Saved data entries
______

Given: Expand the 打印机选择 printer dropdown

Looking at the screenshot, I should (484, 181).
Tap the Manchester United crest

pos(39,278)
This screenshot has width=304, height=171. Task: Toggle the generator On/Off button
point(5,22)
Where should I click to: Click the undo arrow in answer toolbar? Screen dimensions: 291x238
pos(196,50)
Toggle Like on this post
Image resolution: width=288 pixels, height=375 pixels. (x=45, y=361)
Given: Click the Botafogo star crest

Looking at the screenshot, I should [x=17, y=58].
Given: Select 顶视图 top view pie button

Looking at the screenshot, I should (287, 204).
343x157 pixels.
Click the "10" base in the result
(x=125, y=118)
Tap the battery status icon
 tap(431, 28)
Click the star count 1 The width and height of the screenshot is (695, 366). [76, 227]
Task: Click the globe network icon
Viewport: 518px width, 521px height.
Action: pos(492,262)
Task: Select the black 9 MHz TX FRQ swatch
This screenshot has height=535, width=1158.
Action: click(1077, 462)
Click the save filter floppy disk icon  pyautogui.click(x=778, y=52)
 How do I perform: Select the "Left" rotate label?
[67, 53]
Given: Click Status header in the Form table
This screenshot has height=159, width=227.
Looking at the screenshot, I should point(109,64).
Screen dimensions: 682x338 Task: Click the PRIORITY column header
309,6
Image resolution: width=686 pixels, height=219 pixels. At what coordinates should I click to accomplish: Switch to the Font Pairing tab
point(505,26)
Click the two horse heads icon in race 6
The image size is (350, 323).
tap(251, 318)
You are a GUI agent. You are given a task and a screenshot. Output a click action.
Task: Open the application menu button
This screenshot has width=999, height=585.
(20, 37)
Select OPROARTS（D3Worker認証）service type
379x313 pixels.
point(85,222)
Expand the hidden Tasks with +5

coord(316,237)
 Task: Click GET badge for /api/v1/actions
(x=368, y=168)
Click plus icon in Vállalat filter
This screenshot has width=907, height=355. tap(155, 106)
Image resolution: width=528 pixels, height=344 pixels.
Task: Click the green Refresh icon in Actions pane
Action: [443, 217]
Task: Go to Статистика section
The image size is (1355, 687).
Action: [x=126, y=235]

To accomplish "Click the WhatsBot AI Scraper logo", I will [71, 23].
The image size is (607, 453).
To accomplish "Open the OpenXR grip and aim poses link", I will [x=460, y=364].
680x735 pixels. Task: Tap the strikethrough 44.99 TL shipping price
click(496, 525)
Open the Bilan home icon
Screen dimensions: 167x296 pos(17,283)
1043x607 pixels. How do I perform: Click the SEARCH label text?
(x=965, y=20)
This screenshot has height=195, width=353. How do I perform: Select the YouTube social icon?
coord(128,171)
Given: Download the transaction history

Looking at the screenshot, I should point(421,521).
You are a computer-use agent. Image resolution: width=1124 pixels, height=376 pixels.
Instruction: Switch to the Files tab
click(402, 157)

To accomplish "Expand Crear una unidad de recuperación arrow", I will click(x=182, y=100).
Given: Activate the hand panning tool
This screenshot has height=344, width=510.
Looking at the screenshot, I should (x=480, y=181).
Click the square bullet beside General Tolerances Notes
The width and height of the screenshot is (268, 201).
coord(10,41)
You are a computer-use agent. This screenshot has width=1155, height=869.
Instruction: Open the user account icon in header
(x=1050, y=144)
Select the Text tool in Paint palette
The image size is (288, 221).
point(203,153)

______

— TASK DIRECTIONS —
Nothing but the lines above from the one containing "Task: Select the black 9 MHz TX FRQ swatch" through the one containing "Given: Click Status header in the Form table" should appear in the answer, each repeated exactly.

— RESULT OF THE EXERCISE —
Task: Select the black 9 MHz TX FRQ swatch
This screenshot has height=535, width=1158.
Action: click(1077, 462)
Click the save filter floppy disk icon  pyautogui.click(x=778, y=52)
 How do I perform: Select the "Left" rotate label?
[67, 53]
Given: Click Status header in the Form table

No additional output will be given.